Несваренье амбиций играет в войну.
И услужливый лик телевизора
Сообщает об этом,
кривясь всеми ртами,
содрогаясь всей каменной крошкой и сталью,
неустанно, на всех языках.

Мой семьдесят второй
Птица уже не влетает в форточку…                                                                               
Иосиф Бродский, 1972

В семьдесят втором я была нелюдимым прыщавым подростком.
Ложилась спать на рассвете, читала фантастику запоем,
жила под магнитофон, слушала Лед Зеппелин и Высоцкого.
Видела тридевятое царство в рисунке обоев.

Однажды в незакрытую форточку нашей хрущёвской квартиры
залетел воробей, стал вертеть головой и озираться дико.
Голос Америки передавал про Организацию Освобождения Палестины,
про теракт в Мюнхене. И нерусская речь захлёбывалась от крика,

пробиваясь сквозь заглушки дальнего приёма для коротких волн.
Родители собирали деньги для тех, кто сидел в отказе.
Гардероб мой был беден, но наш холодильник полон.
Мальчик, который мне нравился, серьёзно говорил о джазе

и о том, что Фишер, конечно же, мухлевал, играя со Cпасским.
Я мечтала надеть когда-нибудь сапоги-чулки и кримплен.
Я плевать хотела на то, что хоккей называют канадским, –
живя в самой устойчивой из всех возможных ойкумен.

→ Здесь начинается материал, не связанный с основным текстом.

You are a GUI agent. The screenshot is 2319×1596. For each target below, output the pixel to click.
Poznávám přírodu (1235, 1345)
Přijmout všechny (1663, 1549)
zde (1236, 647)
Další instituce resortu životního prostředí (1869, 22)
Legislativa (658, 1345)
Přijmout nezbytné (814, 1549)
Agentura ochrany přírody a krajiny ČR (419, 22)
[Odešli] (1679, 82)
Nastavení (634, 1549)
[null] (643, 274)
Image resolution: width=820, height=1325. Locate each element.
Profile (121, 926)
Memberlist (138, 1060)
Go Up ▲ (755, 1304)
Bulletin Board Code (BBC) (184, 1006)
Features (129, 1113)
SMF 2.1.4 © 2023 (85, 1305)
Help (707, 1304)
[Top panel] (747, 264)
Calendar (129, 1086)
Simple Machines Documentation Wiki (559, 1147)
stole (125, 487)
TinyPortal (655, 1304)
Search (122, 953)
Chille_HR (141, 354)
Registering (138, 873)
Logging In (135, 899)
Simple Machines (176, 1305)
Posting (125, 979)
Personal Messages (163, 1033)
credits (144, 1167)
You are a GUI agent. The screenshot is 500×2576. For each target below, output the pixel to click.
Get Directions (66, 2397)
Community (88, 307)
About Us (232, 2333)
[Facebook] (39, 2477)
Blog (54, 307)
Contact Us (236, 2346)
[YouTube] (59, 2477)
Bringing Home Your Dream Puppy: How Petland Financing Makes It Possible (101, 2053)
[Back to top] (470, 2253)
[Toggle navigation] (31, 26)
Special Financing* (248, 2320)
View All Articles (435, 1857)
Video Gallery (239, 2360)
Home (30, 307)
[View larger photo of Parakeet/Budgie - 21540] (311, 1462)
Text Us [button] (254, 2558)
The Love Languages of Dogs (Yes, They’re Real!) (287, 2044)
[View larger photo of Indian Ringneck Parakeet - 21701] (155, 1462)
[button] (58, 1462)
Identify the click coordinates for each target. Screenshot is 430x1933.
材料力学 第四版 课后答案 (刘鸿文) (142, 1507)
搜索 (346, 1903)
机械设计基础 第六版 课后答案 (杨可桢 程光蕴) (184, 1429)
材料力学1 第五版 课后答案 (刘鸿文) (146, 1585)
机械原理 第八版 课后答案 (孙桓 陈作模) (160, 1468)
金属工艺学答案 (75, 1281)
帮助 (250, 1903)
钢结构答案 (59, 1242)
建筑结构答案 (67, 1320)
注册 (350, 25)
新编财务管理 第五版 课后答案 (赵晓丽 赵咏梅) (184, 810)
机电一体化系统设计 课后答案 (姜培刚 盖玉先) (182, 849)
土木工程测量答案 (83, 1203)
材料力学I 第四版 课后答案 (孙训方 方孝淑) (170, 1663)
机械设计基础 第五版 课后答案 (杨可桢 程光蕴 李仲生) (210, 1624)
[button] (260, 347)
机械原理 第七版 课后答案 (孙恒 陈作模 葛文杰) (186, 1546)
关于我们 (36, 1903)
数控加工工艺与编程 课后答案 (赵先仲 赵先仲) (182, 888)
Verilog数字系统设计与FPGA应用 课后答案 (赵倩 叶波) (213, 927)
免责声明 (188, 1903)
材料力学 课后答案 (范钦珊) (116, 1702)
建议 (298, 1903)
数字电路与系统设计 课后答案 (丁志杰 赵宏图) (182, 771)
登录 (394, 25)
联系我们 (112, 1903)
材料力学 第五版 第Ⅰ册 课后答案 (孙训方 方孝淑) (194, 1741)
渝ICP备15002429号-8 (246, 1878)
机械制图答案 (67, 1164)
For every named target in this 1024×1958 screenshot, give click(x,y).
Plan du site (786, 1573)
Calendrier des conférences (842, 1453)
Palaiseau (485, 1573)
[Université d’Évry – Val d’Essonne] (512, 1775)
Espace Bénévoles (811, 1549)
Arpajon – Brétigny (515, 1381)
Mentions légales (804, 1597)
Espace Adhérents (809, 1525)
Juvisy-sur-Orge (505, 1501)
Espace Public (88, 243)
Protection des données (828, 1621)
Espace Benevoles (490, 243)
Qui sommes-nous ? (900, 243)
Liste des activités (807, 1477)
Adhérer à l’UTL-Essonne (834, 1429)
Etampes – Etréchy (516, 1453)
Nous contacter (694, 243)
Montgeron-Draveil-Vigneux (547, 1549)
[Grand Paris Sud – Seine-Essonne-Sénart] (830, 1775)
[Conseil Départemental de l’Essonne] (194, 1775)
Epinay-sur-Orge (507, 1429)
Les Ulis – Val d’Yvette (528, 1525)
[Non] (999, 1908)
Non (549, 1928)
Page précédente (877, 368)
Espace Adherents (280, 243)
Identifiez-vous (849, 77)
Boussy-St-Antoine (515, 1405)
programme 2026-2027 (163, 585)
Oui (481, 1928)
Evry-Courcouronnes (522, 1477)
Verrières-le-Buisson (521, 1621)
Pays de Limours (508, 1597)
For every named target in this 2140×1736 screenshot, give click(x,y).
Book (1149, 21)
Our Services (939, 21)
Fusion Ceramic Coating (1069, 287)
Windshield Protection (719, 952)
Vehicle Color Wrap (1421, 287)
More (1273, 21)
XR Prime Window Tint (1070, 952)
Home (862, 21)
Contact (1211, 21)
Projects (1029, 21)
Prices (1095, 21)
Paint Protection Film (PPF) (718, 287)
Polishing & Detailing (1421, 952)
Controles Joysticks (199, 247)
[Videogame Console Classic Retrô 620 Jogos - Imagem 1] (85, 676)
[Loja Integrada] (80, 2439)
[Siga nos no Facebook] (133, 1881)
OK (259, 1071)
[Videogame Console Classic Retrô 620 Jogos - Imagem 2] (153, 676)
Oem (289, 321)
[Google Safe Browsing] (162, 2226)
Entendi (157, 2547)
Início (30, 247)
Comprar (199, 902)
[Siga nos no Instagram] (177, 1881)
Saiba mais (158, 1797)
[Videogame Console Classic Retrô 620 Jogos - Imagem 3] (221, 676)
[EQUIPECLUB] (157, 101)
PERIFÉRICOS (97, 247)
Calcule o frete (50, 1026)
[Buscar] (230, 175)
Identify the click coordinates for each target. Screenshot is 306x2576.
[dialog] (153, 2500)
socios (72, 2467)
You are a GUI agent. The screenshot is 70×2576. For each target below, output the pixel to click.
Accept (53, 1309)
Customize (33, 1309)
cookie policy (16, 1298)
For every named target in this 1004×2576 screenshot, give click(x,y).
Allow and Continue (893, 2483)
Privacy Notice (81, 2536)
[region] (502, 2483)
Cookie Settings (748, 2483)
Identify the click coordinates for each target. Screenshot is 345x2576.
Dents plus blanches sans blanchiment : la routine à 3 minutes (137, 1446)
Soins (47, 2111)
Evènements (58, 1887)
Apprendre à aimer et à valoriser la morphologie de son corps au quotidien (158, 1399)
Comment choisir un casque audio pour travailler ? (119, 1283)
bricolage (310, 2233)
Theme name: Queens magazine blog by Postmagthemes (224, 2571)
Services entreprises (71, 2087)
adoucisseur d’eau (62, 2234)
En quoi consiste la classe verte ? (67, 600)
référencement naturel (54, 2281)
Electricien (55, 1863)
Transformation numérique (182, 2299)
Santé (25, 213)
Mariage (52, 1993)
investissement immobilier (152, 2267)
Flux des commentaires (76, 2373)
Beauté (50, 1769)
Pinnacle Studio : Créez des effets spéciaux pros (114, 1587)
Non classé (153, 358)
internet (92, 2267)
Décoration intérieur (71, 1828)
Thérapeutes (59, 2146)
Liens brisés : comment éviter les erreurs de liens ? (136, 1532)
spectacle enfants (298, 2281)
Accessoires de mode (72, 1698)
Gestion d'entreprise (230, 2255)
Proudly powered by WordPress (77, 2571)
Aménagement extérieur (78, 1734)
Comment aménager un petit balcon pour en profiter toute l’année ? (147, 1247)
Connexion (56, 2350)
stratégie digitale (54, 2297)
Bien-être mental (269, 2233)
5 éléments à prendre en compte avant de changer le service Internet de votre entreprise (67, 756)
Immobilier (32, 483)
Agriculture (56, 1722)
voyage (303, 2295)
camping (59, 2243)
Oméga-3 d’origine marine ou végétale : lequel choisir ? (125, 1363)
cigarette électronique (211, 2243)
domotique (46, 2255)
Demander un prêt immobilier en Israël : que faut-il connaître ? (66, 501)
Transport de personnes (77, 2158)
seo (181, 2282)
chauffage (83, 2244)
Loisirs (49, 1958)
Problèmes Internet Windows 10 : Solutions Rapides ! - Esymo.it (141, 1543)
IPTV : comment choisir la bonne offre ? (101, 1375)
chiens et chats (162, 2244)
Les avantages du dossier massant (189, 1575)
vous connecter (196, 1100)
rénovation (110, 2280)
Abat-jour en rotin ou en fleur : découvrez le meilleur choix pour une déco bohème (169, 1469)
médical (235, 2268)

Те, кто смыли её границы, уже прыгали по осенним лужам,
топтали асфальт, неугомонно-живые, изменчивые как ртуть.
Вертели головой, как воробушек, чтобы из душной
комнаты в незакрытую форточку упорхнуть.

Дом Рембрандта

Кирпичный дом на Йоденбреестраат.
Здесь жил жудожник; и дрова, сгорая
в камине, освещали времена.
Ученики к нему валили валом,
и Саскию влюблённо целовал он,
а иногда не делал ни хрена.

Наверно, знал, что счастье быстротечно.
Любил он жить роскошно и беспечно,
и всякие диковинки скупал:
кораллы и обломки римских статуй,
морские звёзды, рыцарские латы, –
ну и, конечно же, банкротом стал.

Всё с молотка пошло: и дом и вещи.
А за бедой — ещё беда, похлеще;
и дни свои он кончил в нищете, –
чтобы никто потом не сомневался:
не держится у гениев богатство,
мешает — как мешает явь мечте.

Прошло сто лет, потом прошло и триста.
Картины, как от тех поленьев искры,
сверкая, разлетелись кто куда.
За них теперь сражаются музеи;
Христос украден вместе с Галилеей,
Данаю чуть не погубил удар;

И блудный сын, отчаявшись в мученьях,
к отцу припал, обняв его колени,
вернулся в отчий — но не в этот дом.
А в этот дом — фортуна улыбнулась! –
кунсткамера художника вернулась,
какие вещи можно видеть в нём!

Учёный гид, поблёскивая строго
очками, говорит о пост-барокко…
Деталь офорта: пальцы и ладонь…
Диковинки все по углам, как дети.
А я смотрю на это вот пост-смертье,
и на камин, что помнит тот огонь.

Продлённый день

В детском саду есть группа продлённого дня.
Там продлевают день, занимая дошкольников всякой всячиной.
Одно из популярных занятий — это рисунок по точкам.
В точках на листе можно угадать контур цветка, или птицы, или зверя.
Каждый ребёнок угадывает, — но по-свему, но чуть иначе, но
одна девочка рисует лучше всех. Это любой может понять:
воспитатели, дети, родители и все прочие.

Девочка когда-нибудь вырастет. Перед ней откроются двери
модных магазинов, унверситетов и баров
Она будет влюбляться и нежно произносить чьё-нибудь имя, имярек.
Но влюбляться она будет не в мужчину, а в то, что нарисовала:
ведь образ всегда прекраснее, чем просто человек, –
благородней, умнее, красивее, лучше и –
и поэтому верить этой девочке в любви будет нельзя.
Нельзя ни в коем случае.

Сверчок

Этой ночью на балконе среди кактусов и лилий,
тихо скрипочкой пиликая мотивчик «жили-были»,
от жары и темнотищи — или даже просто сдуру –
очень тоненько запел один невидимый сверчок.
Серой ленточкой угадывается внизу дорога;
огоньки автомобилей движутся по ней потоком…
На такой этаж высокий, на такую верхотуру, –
как же ты сюда забрался, как добрался ты дружок?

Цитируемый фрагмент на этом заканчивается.